Grundsätzlich unterscheidet man im WEG-Recht folgende Begrifflichkeiten in Bezug auf bauliche Maßnahmen, die im Ergebnis unterschiedliche Auswirkungen auf die erforderlichen Mehrheiten in der Eigentümerversammlung haben:

Bauliche Veränderungen (§ 22 Abs. 1 WEG)

Als bauliche Veränderung im Sinne des Wohnungseigentumsgesetzes wird jede über die bloße Instandhaltung und Instandsetzung sowie modernisierende Instandsetzung hinausgehende, vom Aufteilungsplan abweichende dauerhafte Umgestaltung des gemeinschaftlichen Eigentums in seiner bestehenden Form angesehen – und zwar nicht nur von Bauwerken, sondern auch von unbebauten Grundstücksteilen. Bauliche Veränderungen bedürfen stets der Zustimmung aller über das bei einem geordneten Zusammenleben unvermeidliche Maß hinaus beeinträchtigte Eigentümer. In der Praxis sind mit nur wenigen Ausnahmen alle Wohnungseigentümer beeinträchtigt.

Modernisierungen (§ 22 Abs. 2 WEG)

Die Merkmale der Modernisierungen finden sich in der nachhaltigen Erhöhung des Gebrauchswertes der Sache und sie verändern die Eigenart der Wohnanlage nicht. In der Eigentümerversammlung wird zur Beschlussfassung eine qualifizierte Mehrheit benötigt.

Modernisierende Instandsetzungen (§ 22 Abs. 3 i. V. m. § 21 Abs. 5 Nr. 2 WEG)
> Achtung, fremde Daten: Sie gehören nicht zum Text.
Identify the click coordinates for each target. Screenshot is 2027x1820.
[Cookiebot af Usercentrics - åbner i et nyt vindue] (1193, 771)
Die modernisierenden Instandsetzungen zeichnen sich dadurch aus, dass sie im Allgemeinen dem Erhalt des gemeinschaftlichen Eigentums dienen. Sie gehen über eine bloße Reparatur oder Wiederherstellung hinaus und enthalten ein technisch und wirtschaftlich effektives Kosten-Nutzen-Verhältnis mit einer Amortisation der Investitionen in einem Zeitraum von 10 Jahren. Hier reicht eine einfache Mehrheit der Anwesenden der Eigentümerversammlung.

Was genau sind nun bauliche Veränderungen?

Allgemein gehalten, liegt eine bauliche Veränderung bei einer Veränderung bereits vorhandener Gebäudeteile und bei jeder auf Dauer angelegten gegenständlichen Veränderung realer Teile des gemeinschaftlichen Eigentums vor, die von dem im Aufteilungsplan vorgesehenen Zustand abweicht. Hierzu gehören neben den An- und Umbauten auch die sogenannten nicht erforderlichen Eingriffe in Aussehen und Substanz des Gebäudes und jegliche optische Veränderung der Gesamtansicht, z. B. ein wie auch immer gestalteter Farbanstrich der Außenfassade, andere Fenster, fester Anbau einer Markise, Gaube etc.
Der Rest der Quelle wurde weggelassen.